Magician =  The Magus

High Priestess = Veiled Isis

Empress = Isis Unveiled

Emperor = The Sovereign

The Hierophant (same for both)

Lovers = The Two Paths

Chariot = The Conqueror

Justice = The Balance

Hermit = The Sage

Wheel of Fortune = The Wheel

Strength = The Enchantress

Hanged Man = The Martyr

Death = The Reaper

Temperance = The Alchemist

Devil = The Black Magician

Tower = The Lightning

The Star (same for both)

The Moon (same for both)

The Sun (same for both)

Judgement = The Sarcophagus

World/Universe = The Adept

Fool = The Materialist

Notice that The Balance (Justice) is in the 8th position and The Enchantress (Strength) is in 11th.  With regards to the Hebrew letter correspondences, The Materialist (Fool), which is in position 22 (at the end of the Majors rather than the beginning) is associated with Tau.  There are some other differences in correspondences when compared to other more ubiquitous methods and decks, but find when working with this deck using this system, it stands well.

The Minors are non-scenic pips, with very busy borders as well.  Each card has its rank, Astrological sign, elemental suit and corresponding playing card suit in its border.  The Courts are ranked as Kings, Queens, Youths (designated by "J") and Horsemen.  The playing card suits of spades, clubs, diamonds and hearts are associated with swords, scepters, coins and cups, respectively.
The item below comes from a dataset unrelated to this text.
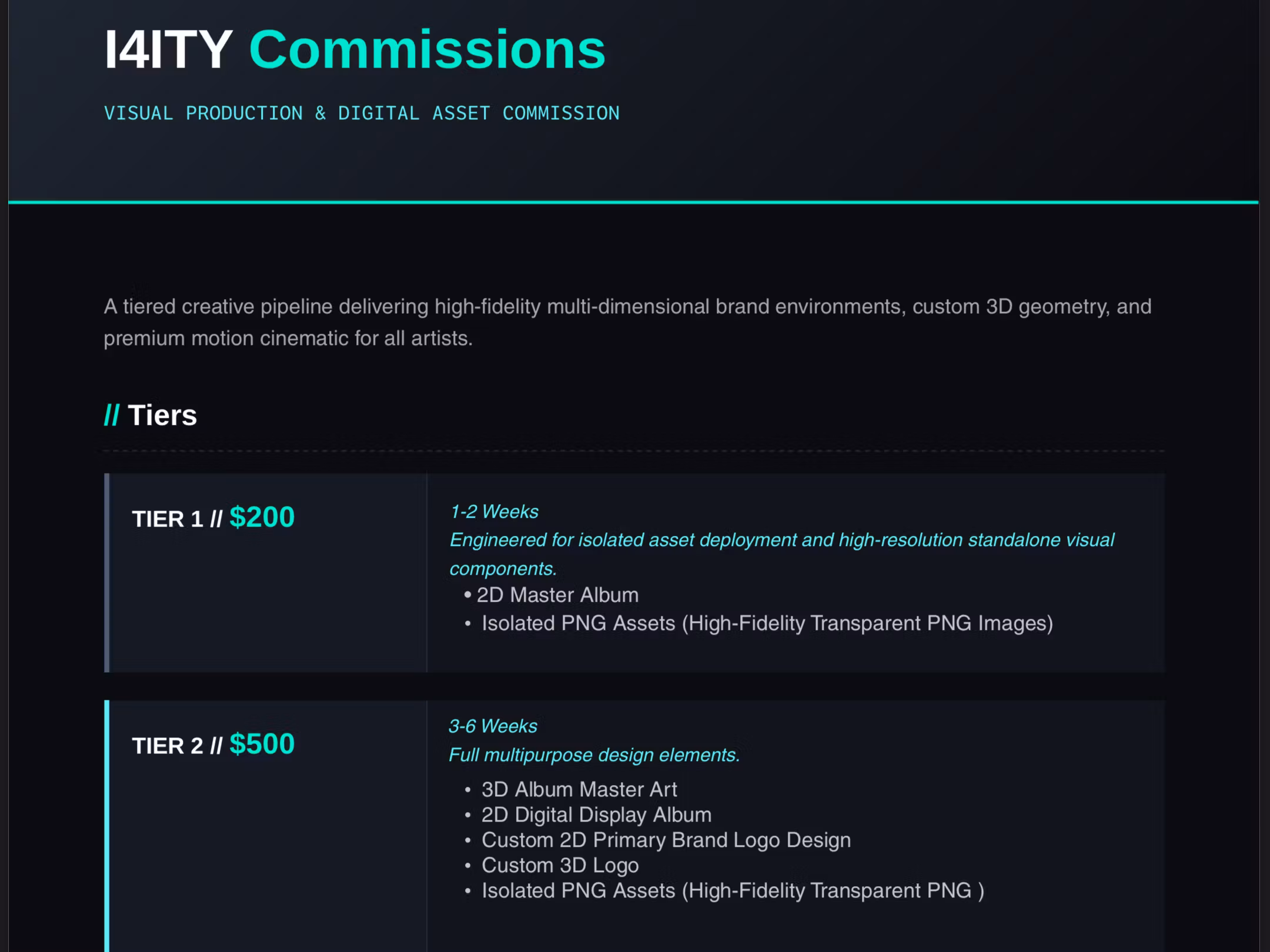This screenshot has height=952, width=1270.
Task: Click the Engineered for isolated asset deployment description
Action: tap(782, 554)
The deck comes with a 47-page LWB titled How to Use Brotherhood of Light Egyptian Tarot Cards.  The front cover is adorned with a schematic of the Silver Key.  The contents include an introduction, a discussion of how the cards differ from other decks, short meanings for each of the 78 cards in the deck, how to read the cards for others, and two spreads, the 5-card "Yes/No" Spread and "The Magic Seven Spread" ("Seven" alludes to there are 7 cards in the layout) which is laid in the form of a 6-pointed star.  Information on the origin and design of the card backs is also included.

Although I found the Egyptian style imagery a bit stoic, as I said before, I want to be sure to mention that was and am able to read with this deck out of the box using the Tarot knowledge I already have.  However, that just scratches the surface, so to get the maximum out of the deck, I highly recommend getting the companion book, The Sacred Tarot by C.C. Zain.  Not only will the book add depth to the readings given with this deck, but many of the methods and techniques discussed in the lessons that make up the book will enhance any reader's skill set using any deck or oracle.  I can't recommend it enough.